» **Given problem**
Which rows below contain the string "Your"? List each of them in full.

##### Material supplied

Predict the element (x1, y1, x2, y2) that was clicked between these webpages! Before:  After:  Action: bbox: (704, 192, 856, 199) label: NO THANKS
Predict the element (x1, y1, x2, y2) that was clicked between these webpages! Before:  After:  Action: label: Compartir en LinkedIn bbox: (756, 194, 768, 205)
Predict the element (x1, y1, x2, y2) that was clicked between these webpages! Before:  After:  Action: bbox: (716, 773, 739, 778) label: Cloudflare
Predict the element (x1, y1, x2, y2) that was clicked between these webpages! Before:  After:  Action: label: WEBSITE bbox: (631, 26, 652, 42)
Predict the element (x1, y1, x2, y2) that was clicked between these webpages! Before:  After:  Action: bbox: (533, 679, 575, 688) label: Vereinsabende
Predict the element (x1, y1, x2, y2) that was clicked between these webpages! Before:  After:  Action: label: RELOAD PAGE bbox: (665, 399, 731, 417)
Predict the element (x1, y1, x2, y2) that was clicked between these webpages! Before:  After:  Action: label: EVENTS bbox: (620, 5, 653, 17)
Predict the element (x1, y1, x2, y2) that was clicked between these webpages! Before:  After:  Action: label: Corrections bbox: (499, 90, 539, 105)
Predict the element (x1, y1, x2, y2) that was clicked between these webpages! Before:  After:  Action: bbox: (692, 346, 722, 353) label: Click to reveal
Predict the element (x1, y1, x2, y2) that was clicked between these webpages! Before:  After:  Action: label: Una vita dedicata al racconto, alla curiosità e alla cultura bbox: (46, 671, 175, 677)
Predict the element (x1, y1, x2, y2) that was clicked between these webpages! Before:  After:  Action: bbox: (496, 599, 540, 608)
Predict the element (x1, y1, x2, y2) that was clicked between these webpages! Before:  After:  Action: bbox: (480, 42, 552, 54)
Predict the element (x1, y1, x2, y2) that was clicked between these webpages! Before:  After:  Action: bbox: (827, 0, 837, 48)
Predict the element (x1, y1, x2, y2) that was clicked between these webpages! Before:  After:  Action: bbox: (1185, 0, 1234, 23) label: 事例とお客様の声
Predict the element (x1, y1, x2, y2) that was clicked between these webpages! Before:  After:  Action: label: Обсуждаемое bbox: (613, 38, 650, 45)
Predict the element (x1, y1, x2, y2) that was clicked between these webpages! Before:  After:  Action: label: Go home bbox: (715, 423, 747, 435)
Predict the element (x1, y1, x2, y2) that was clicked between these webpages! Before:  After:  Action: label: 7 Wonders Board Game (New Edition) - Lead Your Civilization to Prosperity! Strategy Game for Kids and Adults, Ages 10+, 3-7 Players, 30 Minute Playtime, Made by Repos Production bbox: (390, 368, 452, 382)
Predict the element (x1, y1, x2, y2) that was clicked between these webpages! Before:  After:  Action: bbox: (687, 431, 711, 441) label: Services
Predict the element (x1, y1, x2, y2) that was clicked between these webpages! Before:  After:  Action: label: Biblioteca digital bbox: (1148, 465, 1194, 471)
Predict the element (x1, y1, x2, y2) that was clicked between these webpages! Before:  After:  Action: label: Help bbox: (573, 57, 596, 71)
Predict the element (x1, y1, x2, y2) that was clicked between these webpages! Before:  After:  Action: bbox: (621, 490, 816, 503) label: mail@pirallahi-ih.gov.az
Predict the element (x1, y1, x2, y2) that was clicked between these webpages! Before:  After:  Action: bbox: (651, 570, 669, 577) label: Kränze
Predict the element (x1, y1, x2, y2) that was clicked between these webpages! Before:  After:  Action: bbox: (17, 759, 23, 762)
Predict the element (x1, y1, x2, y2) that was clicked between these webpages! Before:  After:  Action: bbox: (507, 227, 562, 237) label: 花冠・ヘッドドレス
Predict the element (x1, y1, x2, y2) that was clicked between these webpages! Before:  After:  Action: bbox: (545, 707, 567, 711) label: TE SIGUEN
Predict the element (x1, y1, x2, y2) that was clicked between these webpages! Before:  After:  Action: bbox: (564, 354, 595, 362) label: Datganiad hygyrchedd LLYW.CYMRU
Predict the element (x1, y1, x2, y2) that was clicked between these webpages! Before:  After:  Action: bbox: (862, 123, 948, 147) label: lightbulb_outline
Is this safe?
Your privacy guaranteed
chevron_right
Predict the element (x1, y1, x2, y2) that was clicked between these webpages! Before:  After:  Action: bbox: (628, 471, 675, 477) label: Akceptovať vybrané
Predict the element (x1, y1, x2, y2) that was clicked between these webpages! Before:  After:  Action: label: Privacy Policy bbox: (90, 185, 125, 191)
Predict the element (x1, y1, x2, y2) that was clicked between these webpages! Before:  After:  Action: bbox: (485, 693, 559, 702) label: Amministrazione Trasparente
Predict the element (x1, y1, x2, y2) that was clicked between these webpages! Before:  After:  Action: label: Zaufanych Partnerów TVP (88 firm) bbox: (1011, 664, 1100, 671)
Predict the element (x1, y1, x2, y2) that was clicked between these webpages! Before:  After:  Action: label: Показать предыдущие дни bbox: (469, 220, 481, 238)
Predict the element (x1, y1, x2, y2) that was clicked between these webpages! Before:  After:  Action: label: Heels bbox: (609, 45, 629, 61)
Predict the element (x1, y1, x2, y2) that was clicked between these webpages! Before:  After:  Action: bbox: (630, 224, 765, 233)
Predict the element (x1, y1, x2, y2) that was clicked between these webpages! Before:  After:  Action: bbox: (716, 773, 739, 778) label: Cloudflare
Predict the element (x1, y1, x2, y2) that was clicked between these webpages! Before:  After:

##########

» **Result of the exercise**
Predict the element (x1, y1, x2, y2) that was clicked between these webpages! Before:  After:  Action: label: 7 Wonders Board Game (New Edition) - Lead Your Civilization to Prosperity! Strategy Game for Kids and Adults, Ages 10+, 3-7 Players, 30 Minute Playtime, Made by Repos Production bbox: (390, 368, 452, 382)
Your privacy guaranteed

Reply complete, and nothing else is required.